RECORDS FOR PROCESSING:
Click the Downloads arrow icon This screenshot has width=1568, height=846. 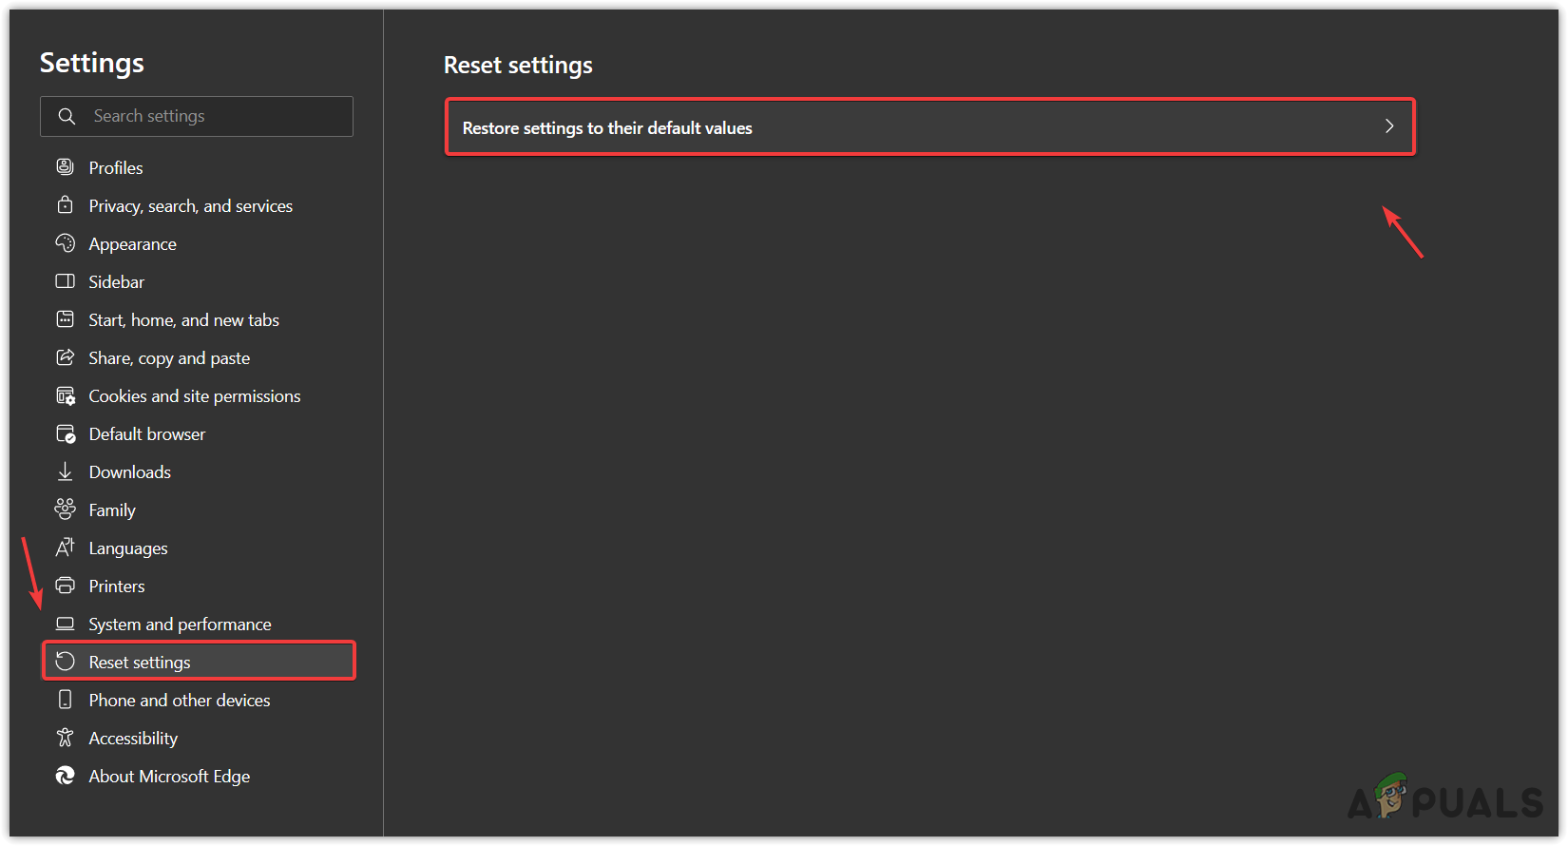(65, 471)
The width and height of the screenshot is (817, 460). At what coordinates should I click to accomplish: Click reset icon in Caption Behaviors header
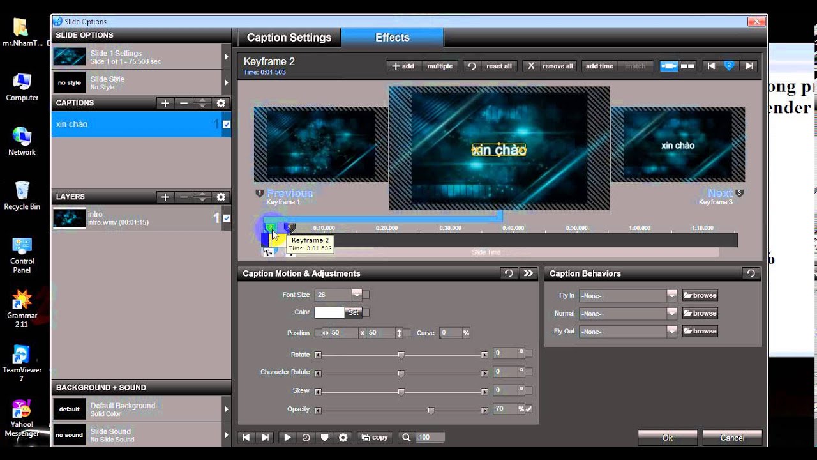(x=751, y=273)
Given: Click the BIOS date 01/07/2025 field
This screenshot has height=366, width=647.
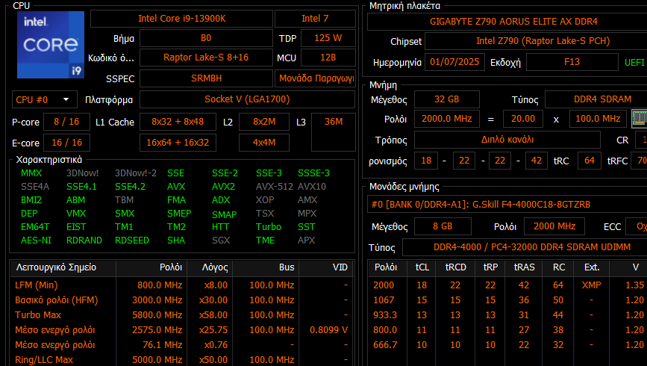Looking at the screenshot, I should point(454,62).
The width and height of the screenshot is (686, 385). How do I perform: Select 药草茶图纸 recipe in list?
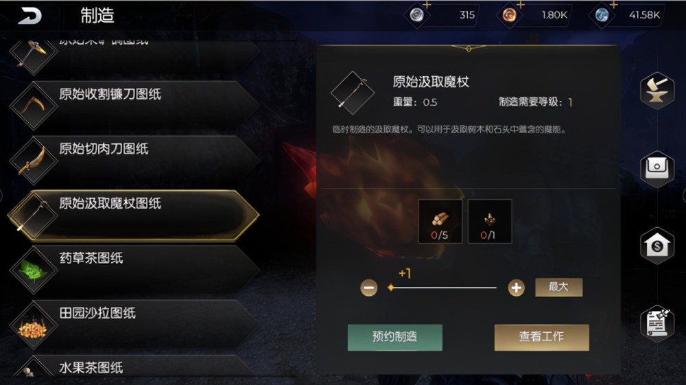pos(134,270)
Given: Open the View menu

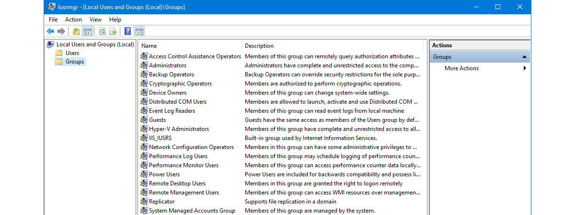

TASK DETAILS:
All that should appear in the response is the run of lines from the one with "The width and height of the screenshot is (817, 460)." through the final line of the records, restated exactly, with pictures omitted.

OUTPUT OF THE TASK:
The width and height of the screenshot is (817, 460). At what coordinates should I click to accomplish: Click reset icon in Caption Behaviors header
(x=751, y=273)
Given: Click the BIOS date 01/07/2025 field
This screenshot has height=366, width=647.
Looking at the screenshot, I should point(454,62).
The width and height of the screenshot is (686, 385). How do I perform: Select 药草茶图纸 recipe in list?
pos(134,270)
Given: Open the View menu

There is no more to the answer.